▸ **THE PROBLEM**
Pull out every line of the material that contains the string "height", treating uppercase and lowercase as different.

▸ **DATASET RECORDS**

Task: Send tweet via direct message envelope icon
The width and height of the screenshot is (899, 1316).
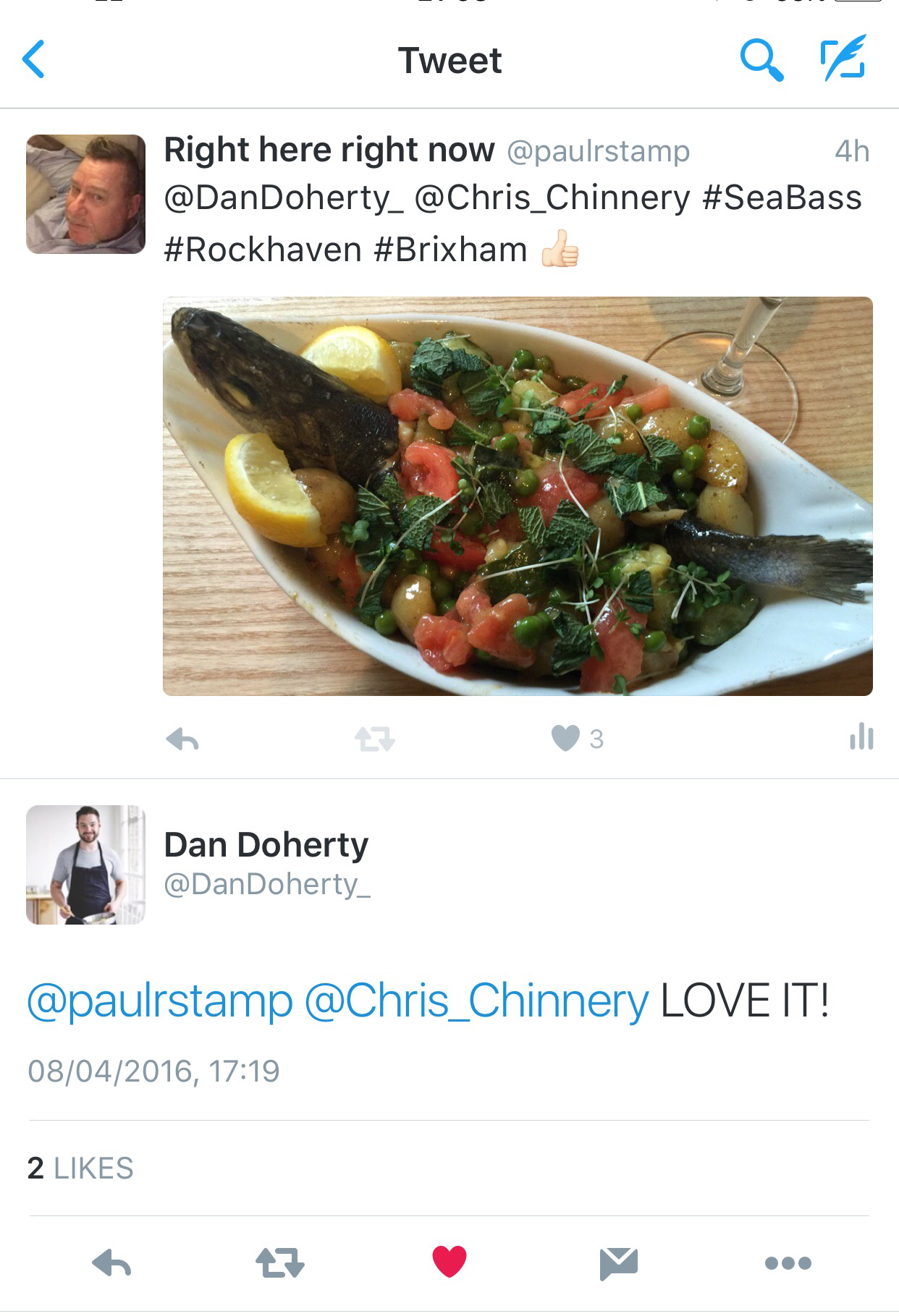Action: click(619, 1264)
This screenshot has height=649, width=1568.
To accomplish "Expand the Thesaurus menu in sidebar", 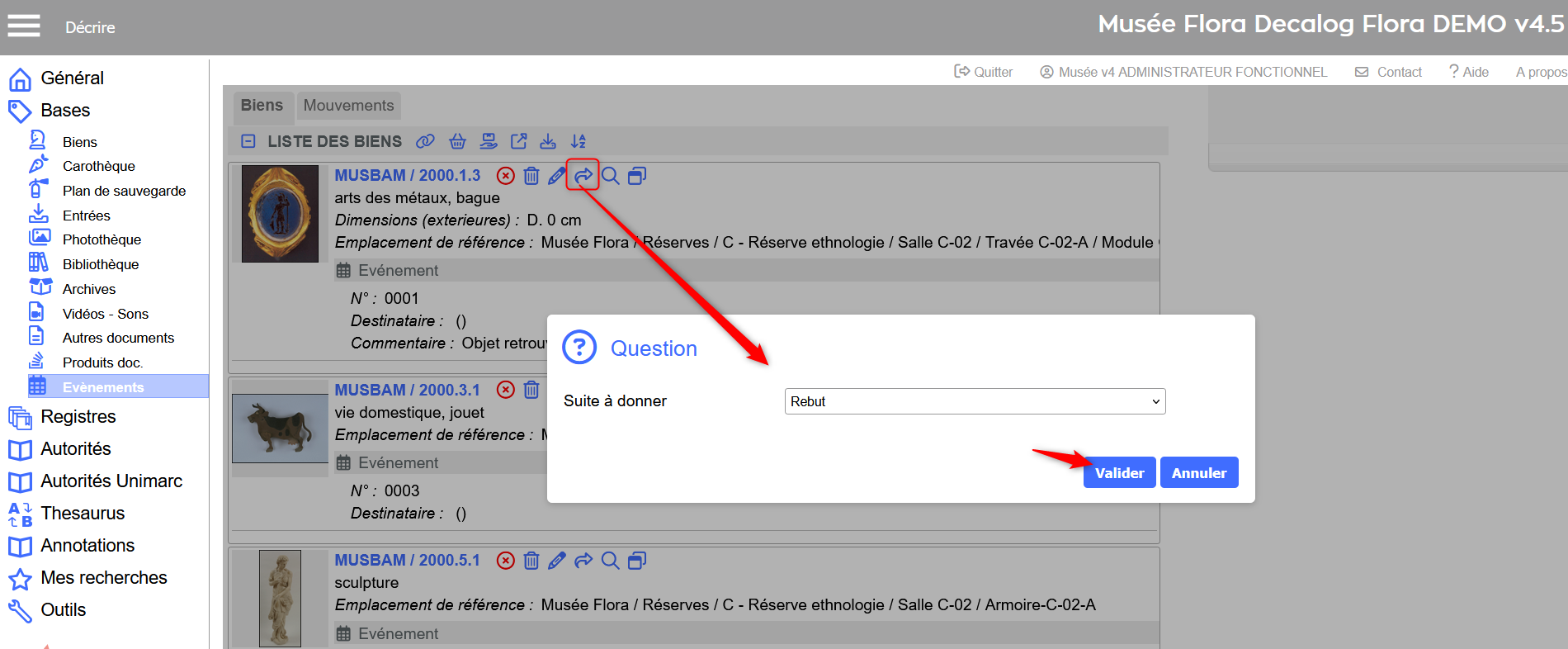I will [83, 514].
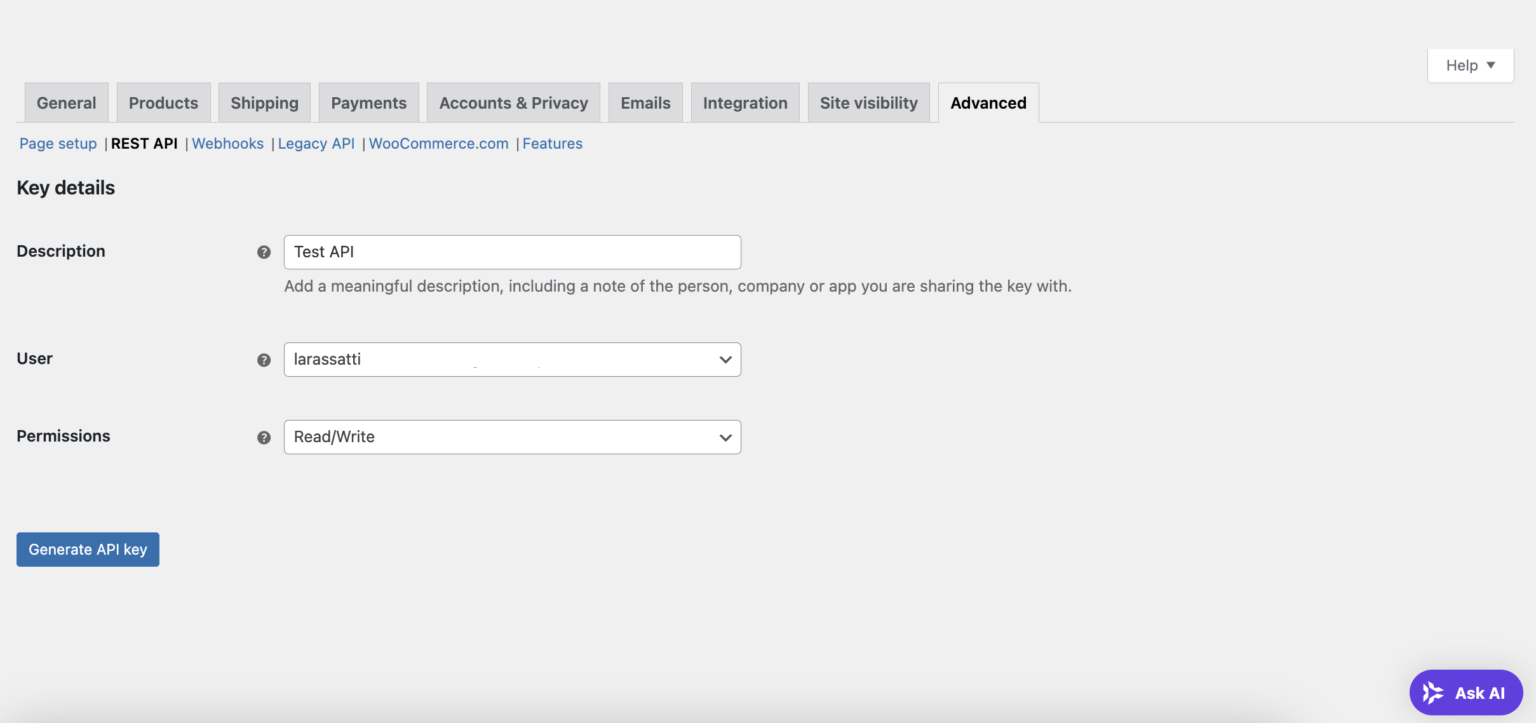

▸ **EXPECTED OUTPUT**
The width and height of the screenshot is (899, 1316).
This screenshot has height=649, width=1568.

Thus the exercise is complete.